ÉNONCÉ.
Renommez « location » en « position » dans tout ce qui va de la ligne contenant « Find the location of a particular element. The » jusqu'à la fin des entrées, sans rien changer d'autre. Ne reproduisez pas les images dans votre réponse.

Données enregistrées
────────────────────
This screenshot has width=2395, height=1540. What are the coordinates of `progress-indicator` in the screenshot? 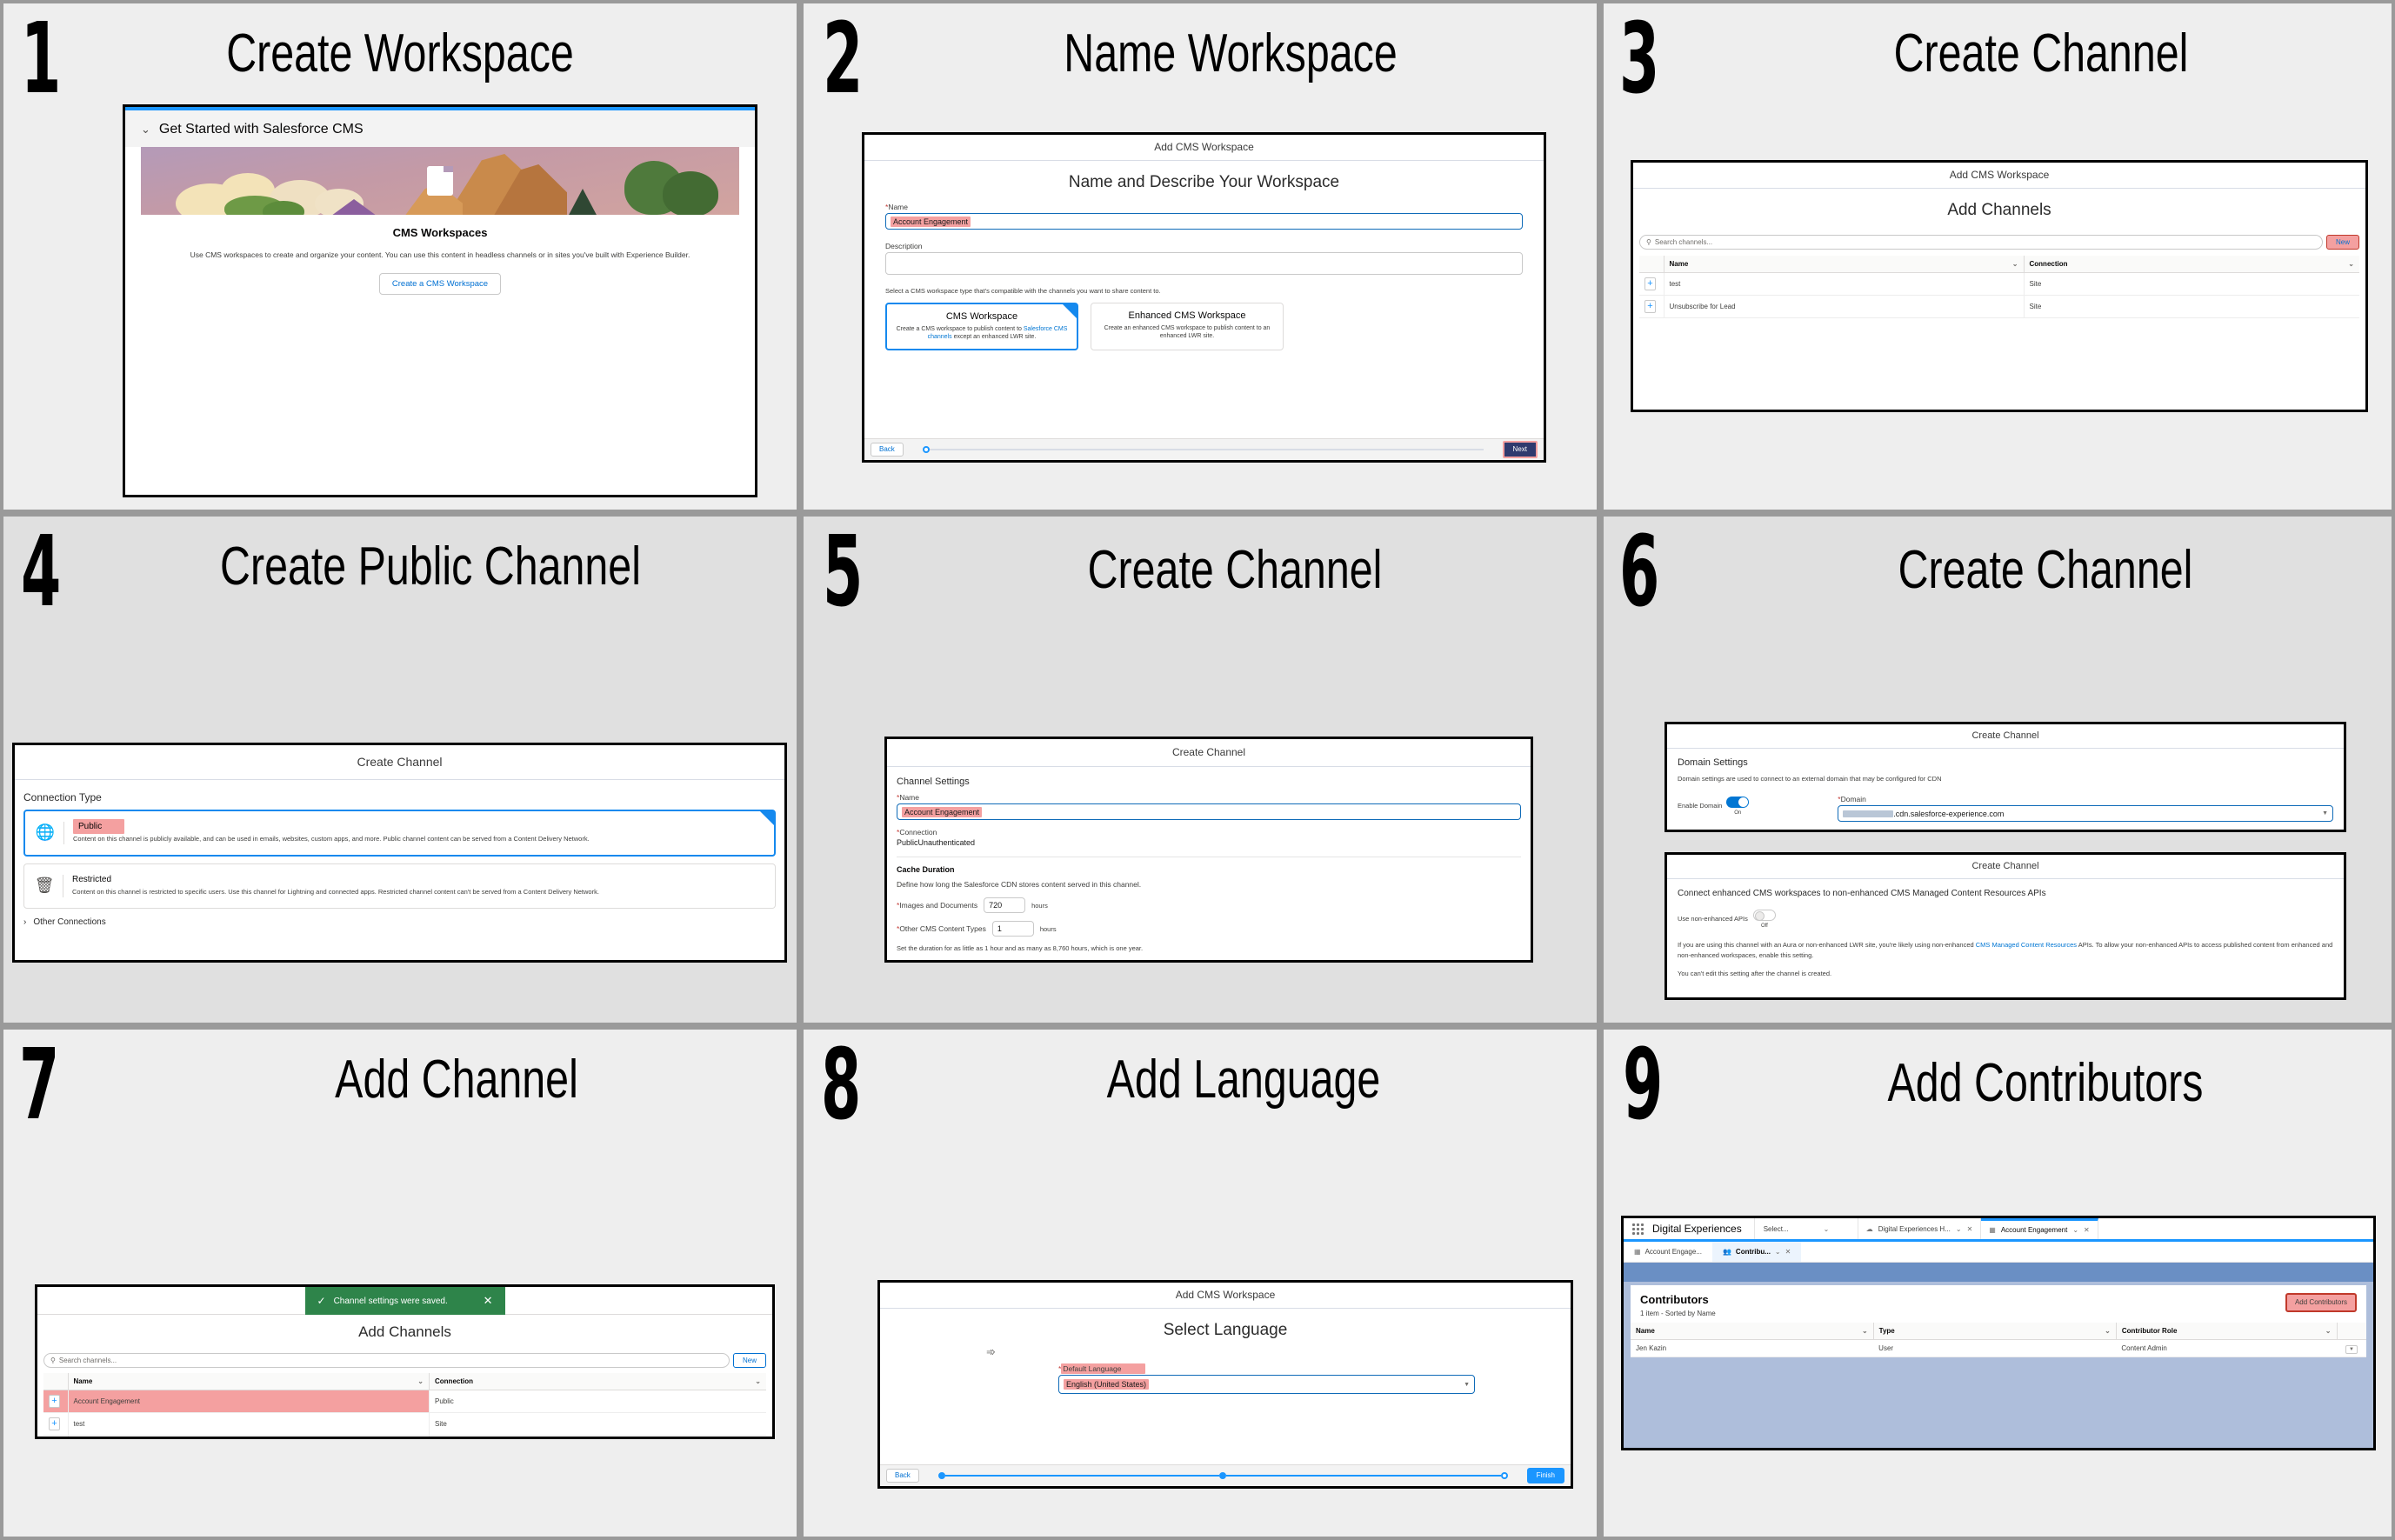 It's located at (1223, 1475).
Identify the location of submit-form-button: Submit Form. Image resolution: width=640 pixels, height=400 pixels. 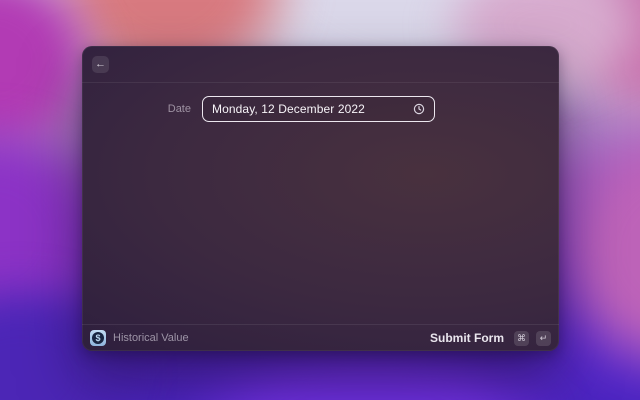
(467, 338).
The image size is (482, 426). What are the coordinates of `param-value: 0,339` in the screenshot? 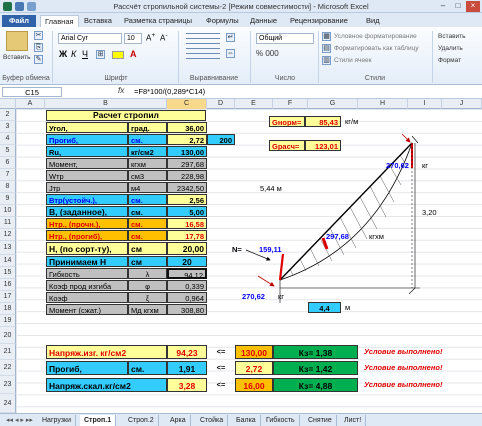 It's located at (187, 286).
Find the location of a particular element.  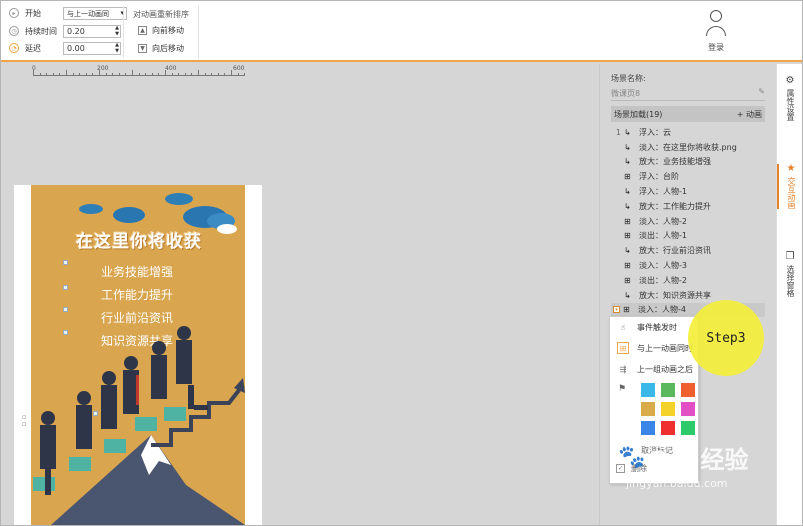

move-forward-label: 向前移动 is located at coordinates (168, 30).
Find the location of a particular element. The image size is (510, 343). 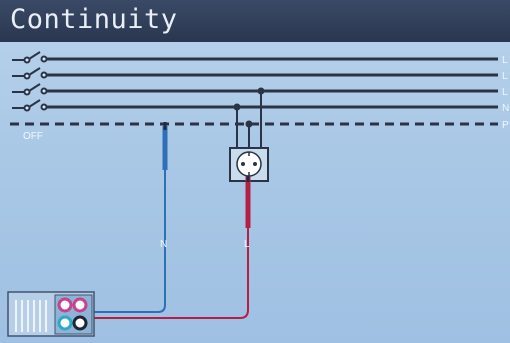

socket-outlet-icon is located at coordinates (249, 134).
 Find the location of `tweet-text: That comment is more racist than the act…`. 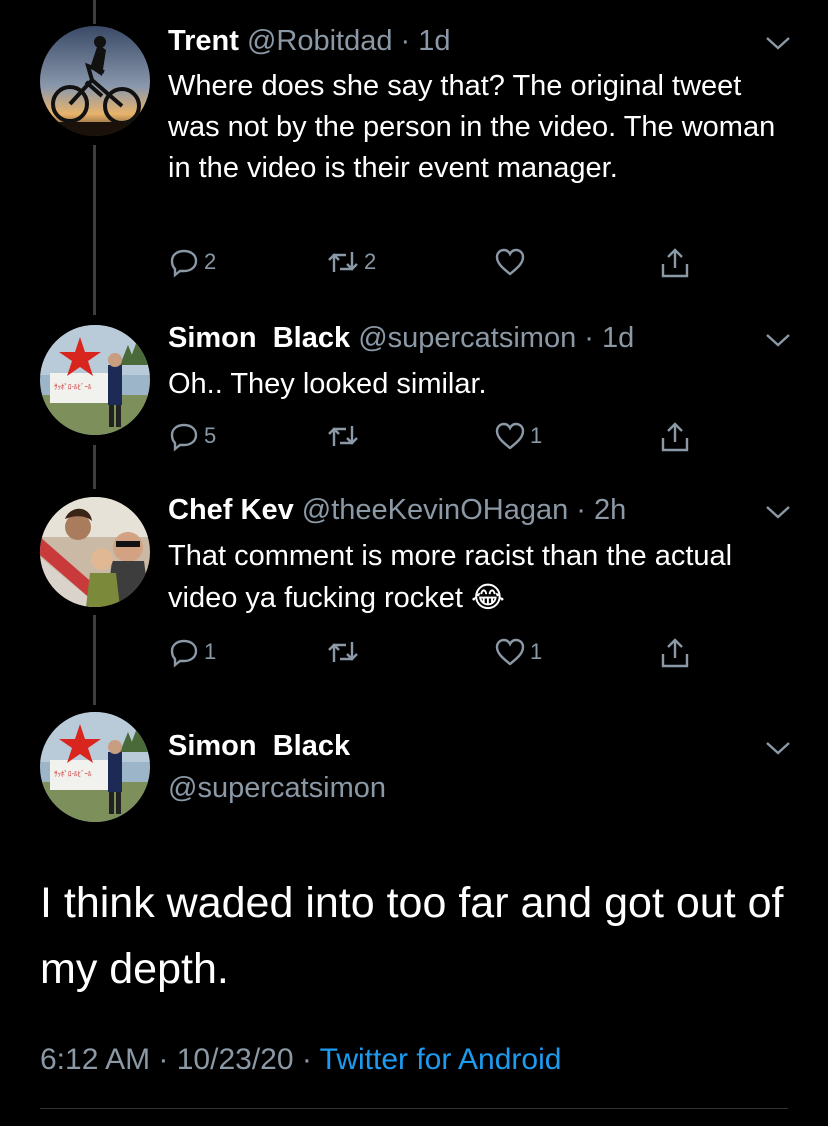

tweet-text: That comment is more racist than the act… is located at coordinates (473, 578).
────────────────────
RÉSULTAT OBTENU.
Find the position of a particular element. The image size is (510, 343). 

socket-outlet-icon is located at coordinates (249, 134).
 Find the position of `tweet-text: That comment is more racist than the act…`. 

tweet-text: That comment is more racist than the act… is located at coordinates (473, 578).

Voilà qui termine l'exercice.